BILLINGS, Mont. (AP) — Montana’s Supreme Court intervened in a rape case Friday to block a judge from resentencing a former teacher who got a mere 30 days in prison for his months-long relationship with a 14-year-old student.
Justices said Judge G. Todd Baugh lacks authority to reconsider the sentence he gave former Billings teacher Stacey Rambold, 54. An appeal of the case already was pending, but Baugh had been seeking to undo a sentence that was widely criticized when he remarked that victim Cherice Moralez was “older than her chronological age.”
The girl committed suicide in 2010 while Rambold’s trial was pending.
The Attorney General’s Office filed an emergency petition to stop Friday’s hearing, scheduled for 1:30 p.m. MDT. Attorneys for the state warned that holding it as planned could throw the case into disarray and “cause gross injustice to an orderly appeal.”
The high court on Friday afternoon vacated the resentencing hearing and ordered Baugh to enter a written sentencing for Rambold. Baugh never signed a written sentencing order after making his oral pronouncement in the case during an Aug. 26 hearing. The oral order takes precedent in Montana, but the written judgment still is required.
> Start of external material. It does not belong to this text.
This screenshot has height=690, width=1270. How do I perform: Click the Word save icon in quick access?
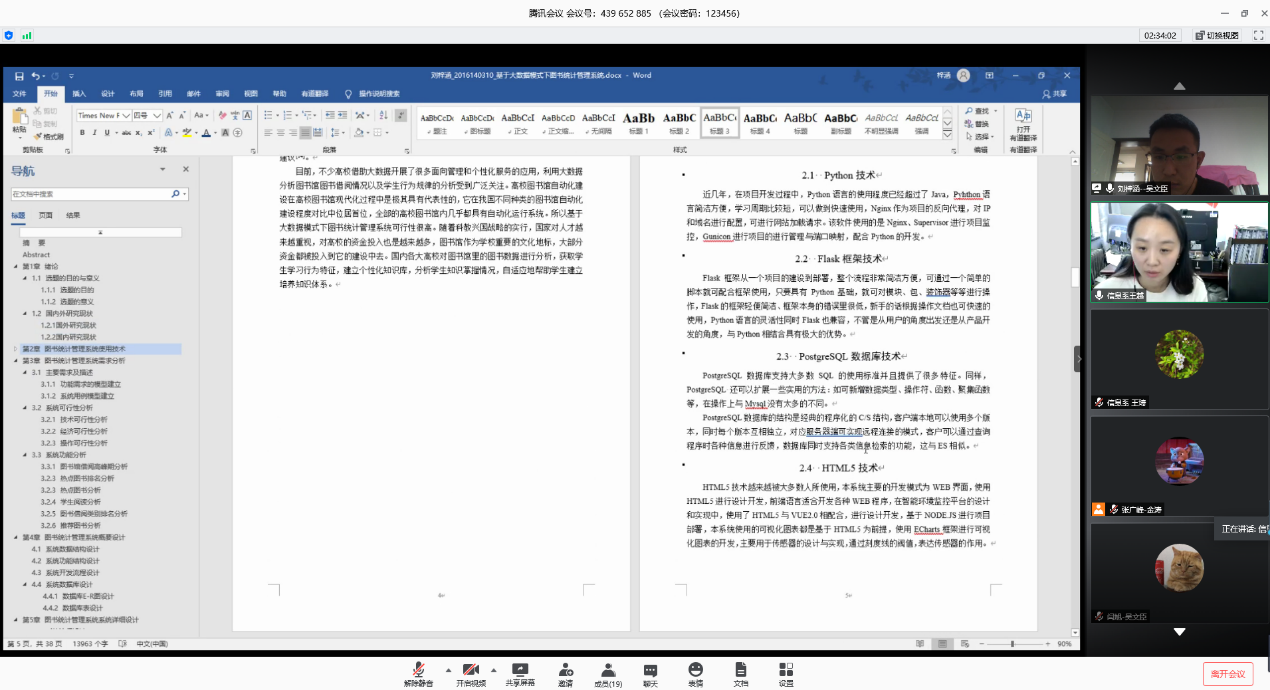18,75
Prosecutors contend that state law dictates Rambold serve at least two years in prison. Rambold’s defense attorney want the sentence unchanged, but agreed with prosecutors that it can be undone only on appeal.
The Yellowstone County Attorney’s office originally called for a 20-year prison sentence for Rambold, with 10 years suspended.
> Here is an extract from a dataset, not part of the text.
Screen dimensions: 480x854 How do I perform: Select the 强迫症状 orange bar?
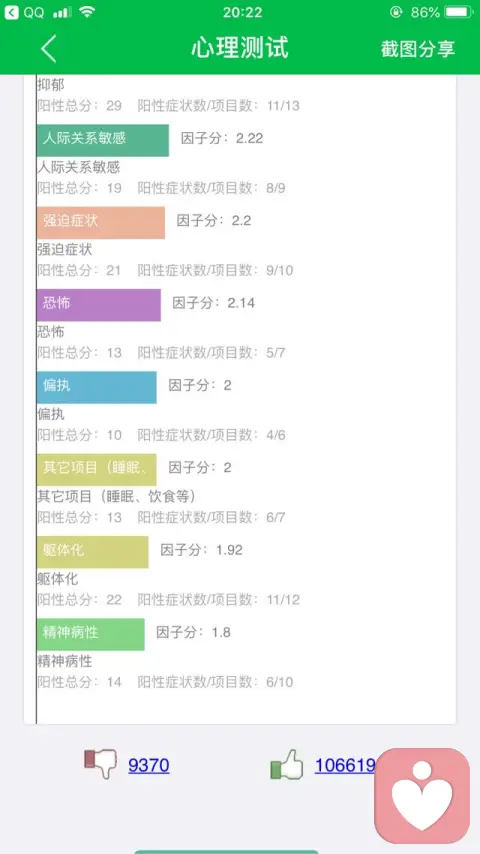click(101, 222)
But prosecutors didn’t challenge the 30-day sentence as illegal until after-the-fact, when they discovered the mandatory minimum term for sexual intercourse without consent was two years.
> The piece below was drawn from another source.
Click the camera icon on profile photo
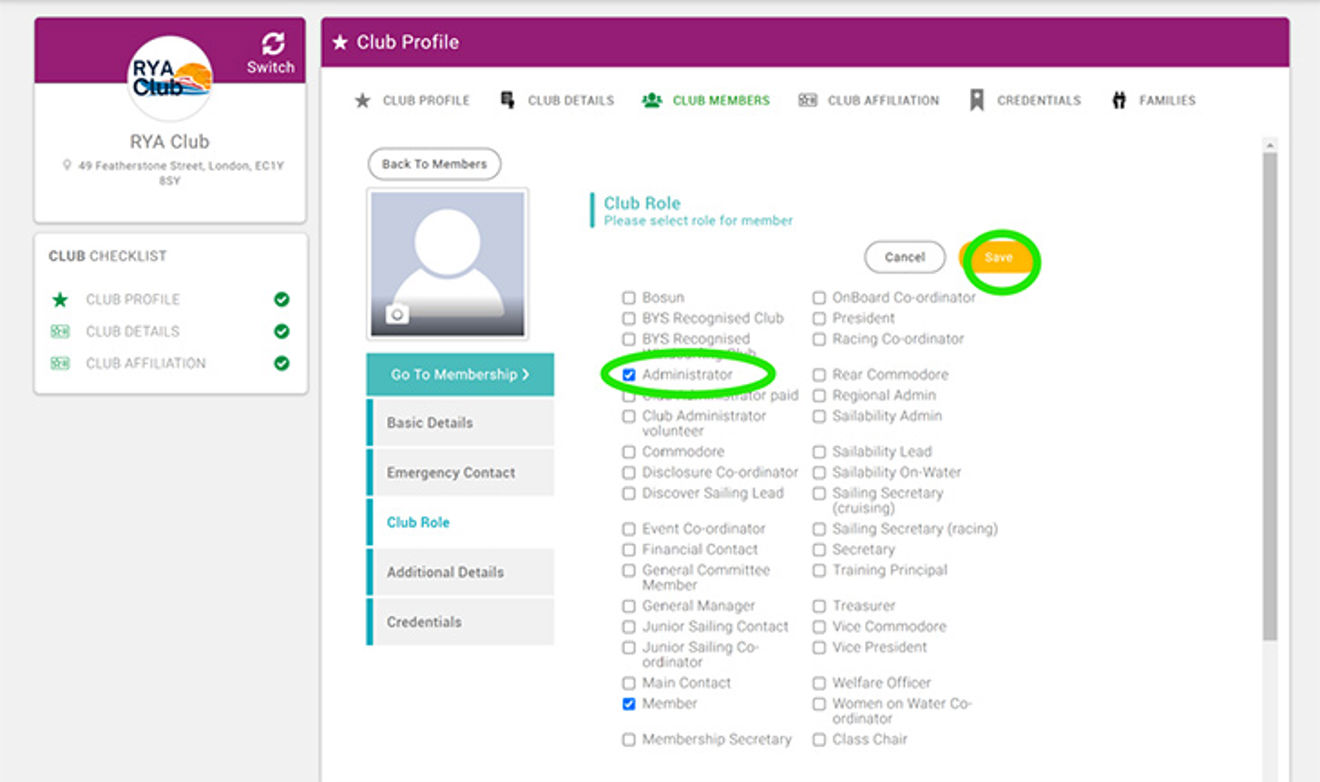Screen dimensions: 1320x782 [x=397, y=315]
The sentence handed down Aug. 26 had been suggested by Rambold’s attorney, Jay Lansing.
Lansing said in a court brief filed this week that a new sentence from Baugh would have created ” confusion and uncertainty for all parties.”
He also said the original sentence — 15 years with all but 31 days suspended and a one-day credit for time served — was allowed under state law.
Baugh has said giving Rambold the minimum mandatory sentence was appropriate due to the circumstances of the case. He described the former teacher with no prior record as a low risk to re-offend after spending more than two years in a sex-offender treatment program.
The defendant entered that program in 2010, after Moralez’s suicide left prosecutors without their main witness in the case shortly before it was scheduled to go to trial.
That led to a deferred prosecution deal that allowed Rambold to avoid trial until he violated the terms of the agreement last year, for not reporting that he was in a sexual relationship with a woman and for unauthorized visits with family members’ children.
Court documents show there were complaints about Rambold’s conduct with female students as early as 2004. Three years before his relationship with Moralez, prosecutors say, “he was warned to stay away from young girls in his class.”
No charges were filed, and Lansing has said his client would challenge those accusations.